» Problem requirements
Begin at the top of the records below and return each line exactly through the line with "Task: Tap the". Skip pictures.

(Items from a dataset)
· · · ·

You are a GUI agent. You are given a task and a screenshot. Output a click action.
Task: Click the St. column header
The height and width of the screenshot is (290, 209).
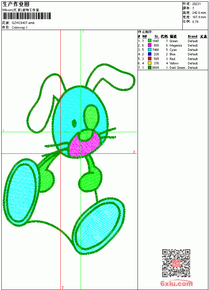click(x=157, y=36)
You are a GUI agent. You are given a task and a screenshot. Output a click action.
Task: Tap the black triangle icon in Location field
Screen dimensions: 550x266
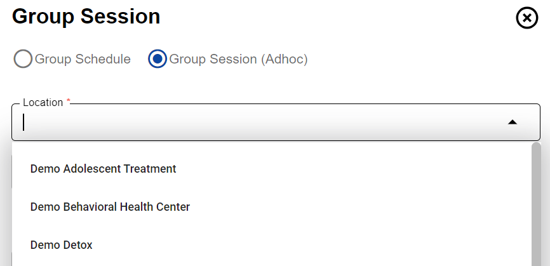coord(513,122)
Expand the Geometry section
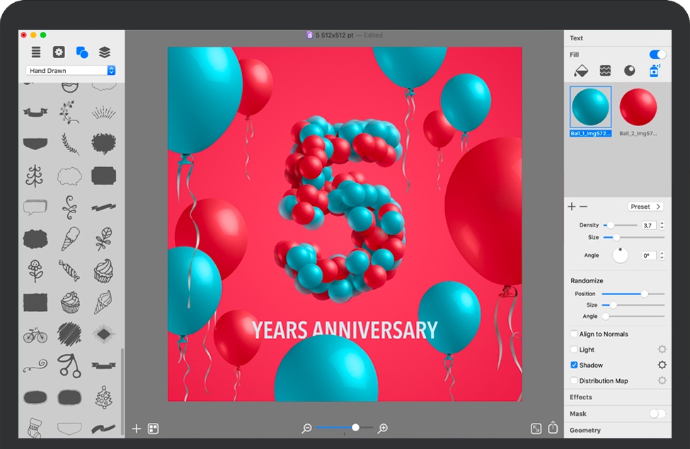Image resolution: width=690 pixels, height=449 pixels. tap(585, 431)
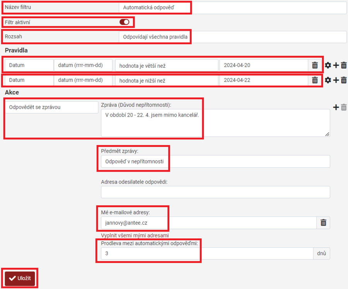Open the Rozsah dropdown
Screen dimensions: 348x289
(x=232, y=37)
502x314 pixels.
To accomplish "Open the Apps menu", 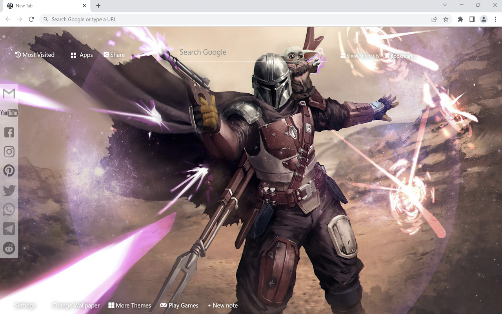I will coord(81,55).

· · · ·

» Solution to this problem
You are a GUI agent. You are given a task and a screenshot. Output a click action.
Task: Click the St. column header
The height and width of the screenshot is (290, 209).
click(x=157, y=36)
You are a GUI agent. You are given a task and a screenshot. Output a click action.
Task: Tap the black triangle icon in Location field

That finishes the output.